Bug 74070

Summary: DMA problems with large disks and HPT370
Product: Base System Reporter: Tuure Laurinolli <tuure>
Component: kernAssignee: Søren Schmidt <sos>
Status: Closed FIXED    
Severity: Affects Only Me    
Priority: Normal    
Version: Unspecified   
Hardware: Any   
OS: Any   

Description Tuure Laurinolli 2004-11-18 12:50:34 UTC
I get DMA errors when trying to access sector 268435455, or the 2^28th sector from the beginning of the disk.

I guess this is a controller problem, however I don't have any real proof, because this is my only available controller that supports disks as large as those. I will try to find another controller to test with. I think it would be very unlikely for two new disks to both have the same problem on the same sector.

With a single disk, the errors of dd if=/dev/ad6 of=/tmp/test6 are:

ad6: TIMEOUT - READ_DMA retrying (2 retries left) LBA=268435455
ad6: TIMEOUT - READ_DMA retrying (1 retries left) LBA=268435455
ad6: FAILURE - READ_DMA timed out

With a HPT-native RAID1 setup the results are worse. I don't have exact error messages, but there are DMA timeouts on both disks (ad4 and ad6), that result in tearing the array (ar0) apart, and causing a kernel panic (maybe because the array is the root disk too).

How-To-Repeat: [14:30:23][tazle@vortex][/var/run]% sudo dd if=/dev/ad6 of=/tmp/test6 skip=268435450 count=10
dd: /dev/ad6: Input/output error
5+0 records in
5+0 records out
2560 bytes transferred in 15.645115 secs (164 bytes/sec)


The system console gives the errors given in full desription.
Comment 1 Ilya Pizik 2004-11-19 08:21:41 UTC
Me has the same problem:
RELENG_5 from 16.11
There are 5 HDD in my PC:
60Gb (Seagate connected via Intel ICH2 UDMA100 controller)
120Gb (Seagate connected via Intel ICH2 UDMA100 controller)
250Gb (WD connected via Intel ICH2 UDMA100 controller)
250Gb (WD connected via Promise PDC20268 UDMA100 controller)
120Gb (Seagate connected via Promise PDC20268 UDMA100 controller)
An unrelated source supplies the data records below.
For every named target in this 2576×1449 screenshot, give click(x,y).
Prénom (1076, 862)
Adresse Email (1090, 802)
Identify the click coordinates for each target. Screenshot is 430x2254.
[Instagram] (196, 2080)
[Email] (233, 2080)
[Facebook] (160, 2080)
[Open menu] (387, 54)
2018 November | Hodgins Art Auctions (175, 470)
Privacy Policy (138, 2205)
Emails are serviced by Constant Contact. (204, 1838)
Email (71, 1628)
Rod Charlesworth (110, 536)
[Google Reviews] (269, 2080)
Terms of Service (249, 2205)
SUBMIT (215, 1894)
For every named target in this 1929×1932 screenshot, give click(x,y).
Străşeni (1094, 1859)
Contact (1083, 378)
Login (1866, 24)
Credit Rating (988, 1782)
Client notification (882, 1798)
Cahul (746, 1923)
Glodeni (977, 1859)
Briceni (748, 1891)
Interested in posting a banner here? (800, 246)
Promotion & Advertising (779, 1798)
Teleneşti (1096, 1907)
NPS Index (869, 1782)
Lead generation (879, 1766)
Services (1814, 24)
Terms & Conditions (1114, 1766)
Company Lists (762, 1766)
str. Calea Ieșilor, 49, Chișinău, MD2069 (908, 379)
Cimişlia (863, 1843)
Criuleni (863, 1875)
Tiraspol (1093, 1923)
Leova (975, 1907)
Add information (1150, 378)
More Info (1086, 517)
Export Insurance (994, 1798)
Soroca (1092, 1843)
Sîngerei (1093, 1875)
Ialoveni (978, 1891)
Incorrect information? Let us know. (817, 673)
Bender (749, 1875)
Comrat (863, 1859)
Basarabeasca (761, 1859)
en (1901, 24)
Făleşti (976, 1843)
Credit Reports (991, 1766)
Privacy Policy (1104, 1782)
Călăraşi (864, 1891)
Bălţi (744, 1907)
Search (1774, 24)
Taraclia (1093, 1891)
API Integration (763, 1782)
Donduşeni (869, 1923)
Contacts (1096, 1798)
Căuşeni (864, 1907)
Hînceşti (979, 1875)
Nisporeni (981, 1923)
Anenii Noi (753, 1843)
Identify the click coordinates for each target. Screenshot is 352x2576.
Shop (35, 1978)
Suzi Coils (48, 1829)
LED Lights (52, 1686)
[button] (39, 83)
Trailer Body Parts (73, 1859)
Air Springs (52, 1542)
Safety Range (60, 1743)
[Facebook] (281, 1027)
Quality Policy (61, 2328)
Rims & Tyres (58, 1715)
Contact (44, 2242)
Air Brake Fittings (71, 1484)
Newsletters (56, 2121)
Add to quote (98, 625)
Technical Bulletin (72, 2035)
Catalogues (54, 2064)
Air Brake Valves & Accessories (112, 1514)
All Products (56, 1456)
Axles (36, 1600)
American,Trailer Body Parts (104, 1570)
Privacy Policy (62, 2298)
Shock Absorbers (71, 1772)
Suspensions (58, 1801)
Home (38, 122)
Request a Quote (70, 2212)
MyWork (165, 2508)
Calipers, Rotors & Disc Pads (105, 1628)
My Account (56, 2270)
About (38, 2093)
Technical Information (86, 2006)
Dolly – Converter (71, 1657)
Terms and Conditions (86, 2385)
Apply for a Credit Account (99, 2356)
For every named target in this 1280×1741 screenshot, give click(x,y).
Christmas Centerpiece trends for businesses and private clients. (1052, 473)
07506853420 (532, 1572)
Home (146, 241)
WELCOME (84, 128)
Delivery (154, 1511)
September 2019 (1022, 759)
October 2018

Such messages appear in log when PC is heavy loaded:
kernel: ad3: TIMEOUT - READ_DMA retrying (2 retries left) LBA=369792831
kernel: ad3: FAILURE - READ_DMA timed out
kernel: ad3: TIMEOUT - READ_DMA retrying (2 retries left) LBA=421053375
kernel: ad3: FAILURE - READ_DMA timed out
kernel: ad2: TIMEOUT - READ_DMA retrying (2 retries left) LBA=355563327
kernel: ad2: FAILURE - READ_DMA timed out
kernel: ad2: TIMEOUT - READ_DMA retrying (2 retries left) LBA=11109887
kernel: ad2: WARNING - removed from configuration
kernel: ata1-slave: FAILURE - READ_DMA timed out
kernel: ad2: TIMEOUT - READ_DMA retrying (2 retries left) LBA=488374591
kernel: ad2: WARNING - removed from configuration
kernel: ata1-slave: FAILURE - READ_DMA timed out

...

I try to detach an attach devices with atacontrol - result is DMA errors
only with 250Gb HDDs


-- 
With respect, Pizik Ilya.
Comment 2 Gleb Smirnoff freebsd_committer freebsd_triage 2004-11-22 08:24:57 UTC
Responsible Changed
From-To: freebsd-bugs->sos

Over to ATA maintainer.
Comment 3 Tuure Laurinolli 2005-01-09 00:03:00 UTC
I tested the same machine with linux, and had no problems reading sector 
268435455. After digging around the sources for a while, it seemed that 
Linux uses 48-bit operations whenever they're available, and FreeBSD 
only for sectors > 268435455. Maybe this is the source of failure here?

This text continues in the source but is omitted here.